OS has many functions. One of them is providing access by to all the various
devices and filesystems in the system:
Often distinction drawn between device-dependant IO operations (like controlling a hard disk, or network adapter), and device independant parts of OS, responsible for handling device drivers, providing a naming system for system resources, allowing or denying access to devices and files, and basically providing an interface to the lower-level device drivers.
Main goal of device-independant part: hide differences between various
hardware.
In UNIX, simplify: abstract most devices as block devices and character devices.
Block devices. Disks are obvious example. Random access. Read and write whole blocks at a time. Also bitmap screen display might be considered a block device. In principle a filesystem may be hosted on any kind of block device, not just a disk (e.g. RAM 'disk').
Character device.
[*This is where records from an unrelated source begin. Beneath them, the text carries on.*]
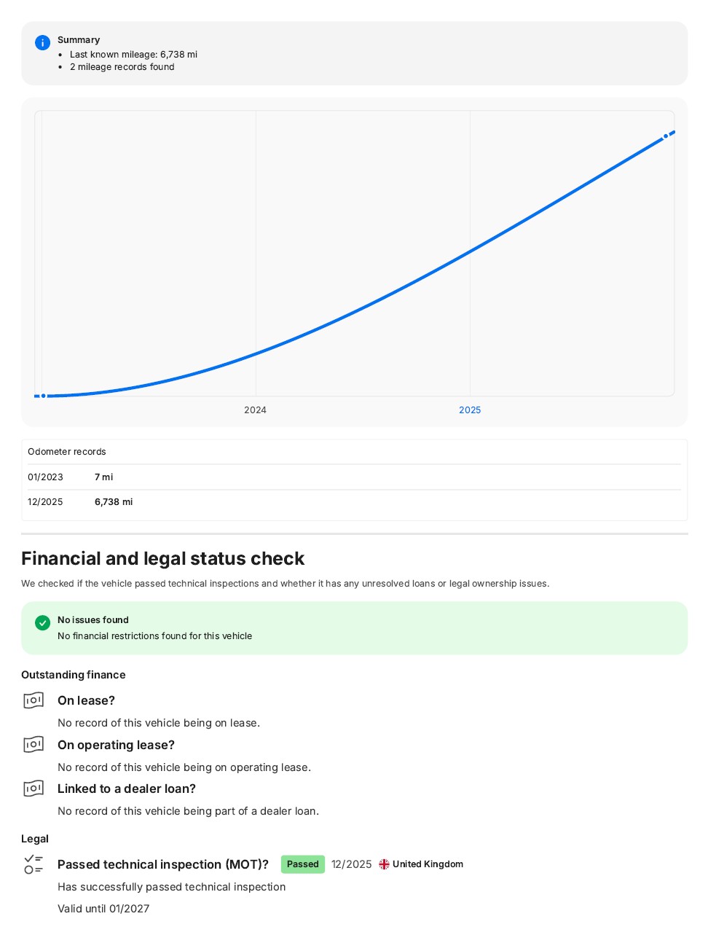This screenshot has height=943, width=708.
Task: Click the green Passed status badge
Action: (x=303, y=864)
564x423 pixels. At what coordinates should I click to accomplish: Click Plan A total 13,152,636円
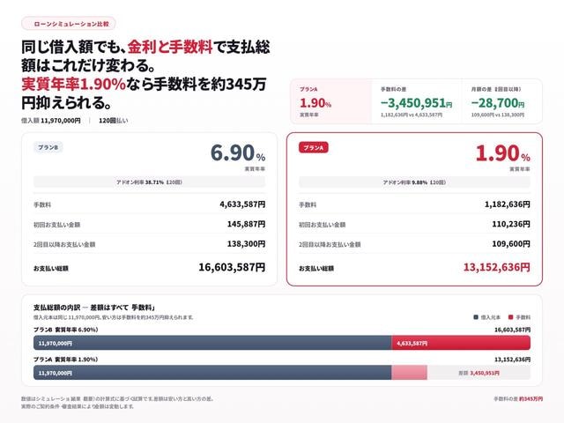click(x=497, y=267)
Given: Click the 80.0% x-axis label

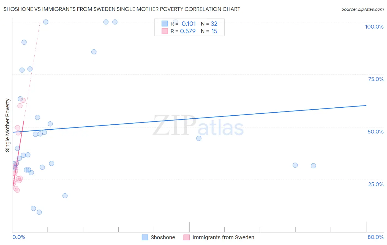Looking at the screenshot, I should click(x=375, y=237).
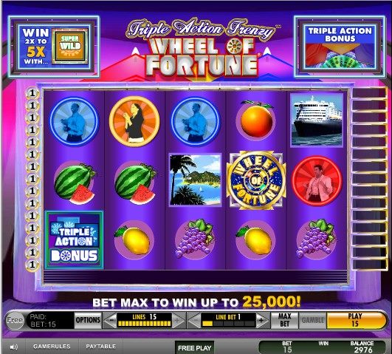Mute the game sound speaker icon
Image resolution: width=392 pixels, height=354 pixels.
point(14,347)
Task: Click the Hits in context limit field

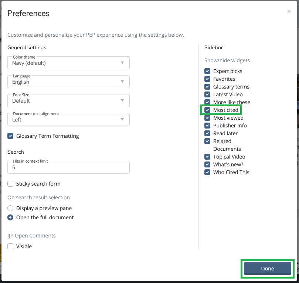Action: pos(68,167)
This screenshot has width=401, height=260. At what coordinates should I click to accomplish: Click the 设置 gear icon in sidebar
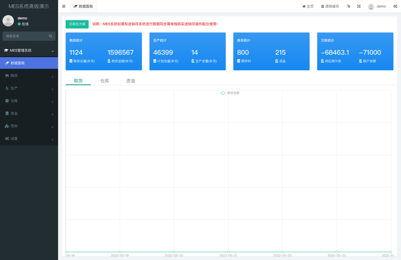pos(7,139)

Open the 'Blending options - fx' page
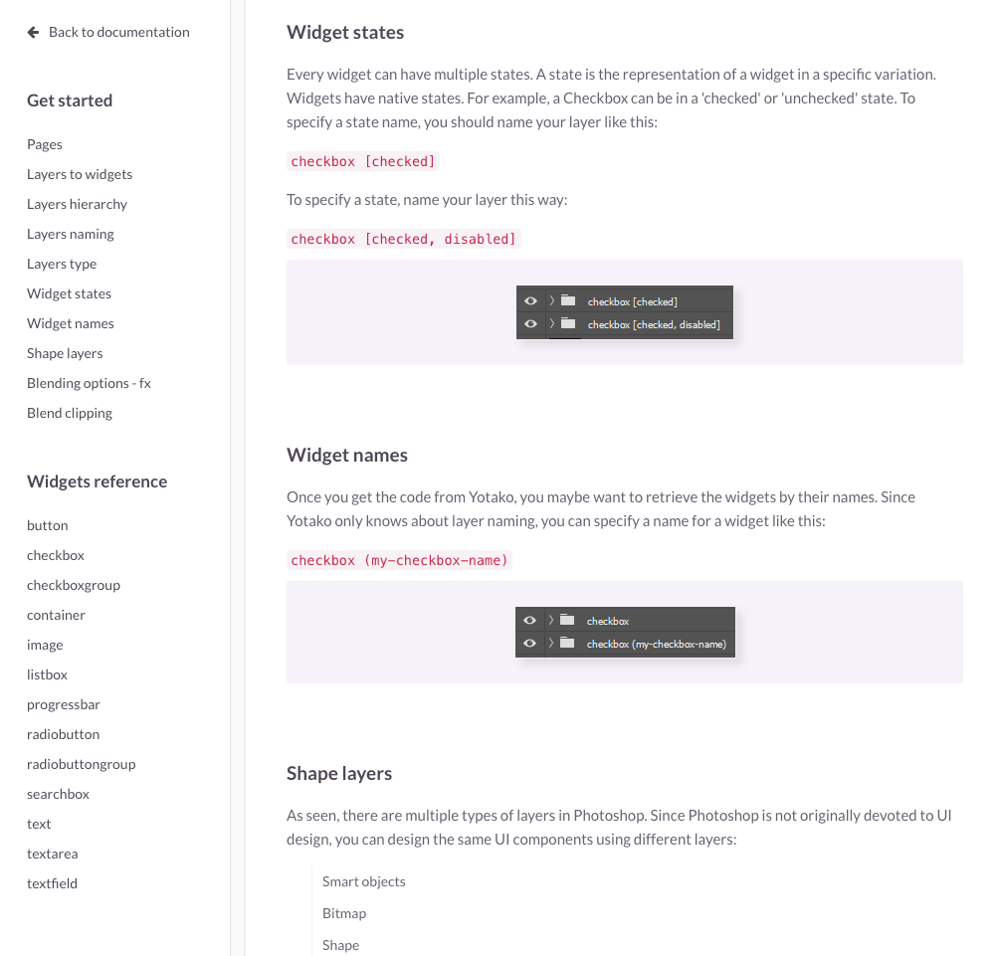coord(89,382)
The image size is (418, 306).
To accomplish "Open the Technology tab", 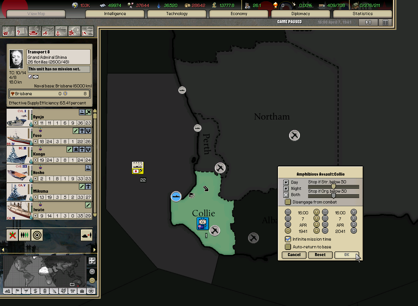I will [177, 14].
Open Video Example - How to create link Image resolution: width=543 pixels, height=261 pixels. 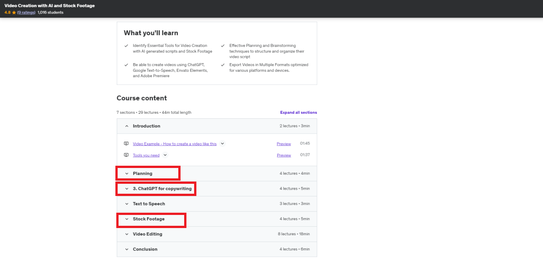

Misnomer, since read and written in terms of bytes, not characters. (Better named 'stream device' because read or written as a continuous stream of bits.) Serial access device (no random access). For example, audio devices, keyboard, network card, modem.
Some devices don't seem to fit in either catagory (good example is a clock). Also, some devices, like mouse, (or keyboard) generate events which are highly timing-dependant, and are rather forced into the catagory of "character device".
Device driver is the hardware-specific code module which is actually responsible for dealing with the hardware (though the OS may take care of messy stuff like interrupts).